Once I got to the other side I found myself in the Kingdom of Fife … now, that name rings a bell … the Kingdom of Fife … where have I heard that name before? Well, I am sure it will come to me once it is too late to do anything about it. I was enjoying my trip over the Lowlands, enjoying the suggestive names along the road, such as Aberdeen, Perth, and Saint Andrews, when it suddenly came to me: Saint Andrews was the birthplace of golf! In 1552 the Archbishop recognized the right of the town folks to take a ball and a stick to the links for a bit of fun, and since then generations of golfers, caddies, and instructors have made this the Mecca of golf. Not that I play golf, mind you, but thinking on Dave and DJ I felt obliged to take the 25 mile detour to tromp through the most famous links in the world: The Old Course. I always though playing golf on a flat green with gale force wind was kind of nutty, so imagine my shock when I saw, at 9 am in the morning, hundreds of golfers distributed over an area of maybe a square mile parallel to the shore, putting, driving, or moving in small groups from one drive to the next (there must be a dozen or more courses of 22 holes - actually, that was before the game was modified to only go for 18 holes and the pub). Dave, there is a very nice hotel here, so maybe you should hold the Ashby Invitational for one last time at Saint Andrews.

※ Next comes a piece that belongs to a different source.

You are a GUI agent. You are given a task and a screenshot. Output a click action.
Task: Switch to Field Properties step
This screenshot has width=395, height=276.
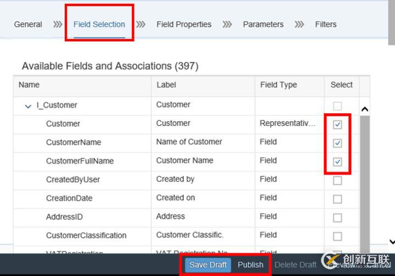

A traffic jam in the highway gave me the opportunity to detour through the valleys of the Tay and Tummel Rivers, both of which are the delight of fly anglers. To judge from the scoop net one of them was carrying, the salmon here must be the size of small dolphins. Dennis, take notice because the fishing must be really good here. Besides the fishing, the detours brought me into some of the prettiest mountain landscapes, and tested my ability of driving in roads that are very narrow and twisty indeed.
I was getting a bit stiff with driving, so I took the opportunity to walk for a bit in the Cairngorms National Park, which is an impressive mountain massif down of which tumble many streams (loaded with salmon) in so many beautiful waterfalls. I was the ultimate car tourist, but stopped at Blair Atholl and Bruar, had a lunch of Haddock and Chips, and then walked up a mile or so to the Falls of Bruar.
I kept going up the Highlands, a little disappointed that the higher I went the browner the landscape became. Clearly these slopes were covered with snow until just a few weeks ago, and the vegetation has not had a chance to wake up. Lots of small solifluction lobes on the slopes.
I was getting a little drowsy by that time (jet lag was catching up with me), so I decided to stop by the side of the road and take a little snooze, which in fact became my customary half hour nap. It is tough becoming old, but let me tell you that naps are wonderful things.
Tired of the highway I took to the small roads, trusting my general sense of direction, and an hour later reached my Booking.com accommodation, in a suburban community of Inverness. It is a nice room in a house that the landlord has turned into a hostel, and I have access to a kitchen! So I went to the store and bought a nice prepared dish of Haggis with Neeps & Tatties. Haggis is, of course, the national dish (plus blood pudding, I think), and is done by stuffing a lamb stomach with finely chopped lamb offal, and then cooking it in an oven until all the delicious flavors and spices blend together. I think we can do this Chico! We can use Faby’s instant pot to cook it, or we can roast it in the ataud. Yumm! What are Neeps & Tatties, you ask? Neeps are turnips and Tatties are potatoes, mashed and served as a side dish.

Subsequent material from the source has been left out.